Desde la tumba terrenal de San, / en el agujero del demonio. SÍ,
se dijo. Este era el lugar. La tumba de Santi. Había estado aquí muchas veces, bajo el
oculus
del Panteón, y visitado la tumba del gran Rafael.

—¿Qué hora es? —preguntó Vittoria.

Langdon consultó su reloj.

—Las siete y cincuenta minutos. Faltan diez para el inicio del espectáculo.

—Espero que esos tipos sean buenos —dijo Vittoria, mientras observaba a los turistas que entraban en el Panteón—. Si algo sucede dentro de la cúpula, estaremos expuestos al fuego cruzado.

Langdon exhaló un profundo suspiro y avanzó hacia la entrada. La pistola le pesaba en el bolsillo. Se preguntó qué pasaría si los policías le registraban y encontraban el arma, pero los agentes no le dirigieron ni una mirada. Por lo visto, el disfraz era convincente.

—¿Has disparado otra cosa que no fuera un dardo anestesiante? —susurró a Vittoria.

—¿No confías en mí?

—¿Confiar en ti? Si apenas te conozco.

Vittoria frunció el ceño.

—Y yo que pensaba que éramos recién casados.

61

Dentro del Panteón reinaba una atmósfera fría y húmeda, cargada de historia.
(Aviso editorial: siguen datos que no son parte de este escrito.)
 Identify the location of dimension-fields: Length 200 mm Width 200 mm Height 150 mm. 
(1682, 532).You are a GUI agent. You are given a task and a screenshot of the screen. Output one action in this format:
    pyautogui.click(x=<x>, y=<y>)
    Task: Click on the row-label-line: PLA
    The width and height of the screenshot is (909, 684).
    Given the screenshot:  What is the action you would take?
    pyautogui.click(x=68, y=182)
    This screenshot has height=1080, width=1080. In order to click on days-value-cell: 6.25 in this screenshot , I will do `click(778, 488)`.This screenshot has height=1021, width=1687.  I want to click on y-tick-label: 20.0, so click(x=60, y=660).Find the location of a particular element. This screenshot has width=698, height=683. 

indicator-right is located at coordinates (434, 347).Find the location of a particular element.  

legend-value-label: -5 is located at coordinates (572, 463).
El techo flotaba como ingrávido. La cúpula tenía cuarenta y tres metros de diámetro y era más grande incluso que la de San Pedro. Como siempre, Langdon sintió un escalofrío cuando entró en la estancia cavernosa. Era una notable fusión de ingeniería y arte. Sobre ellos, un estrecho rayo de sol vespertino penetraba por el famoso agujero circular del techo.
El oculus,
pensó Langdon.
El agujero del demonio.

Habían llegado.

Los ojos de Langdon siguieron el arco del techo hasta las columnas que formaban las paredes, y por fin hasta el suelo de mármol pulido. El tenue eco de pasos y los murmullos de los turistas resonaban en toda la cúpula. Langdon examinó la docena de turistas que vagaban en las sombras.
¿Estás aquí?

—Parece muy tranquilo —dijo Vittoria, sin soltar su mano.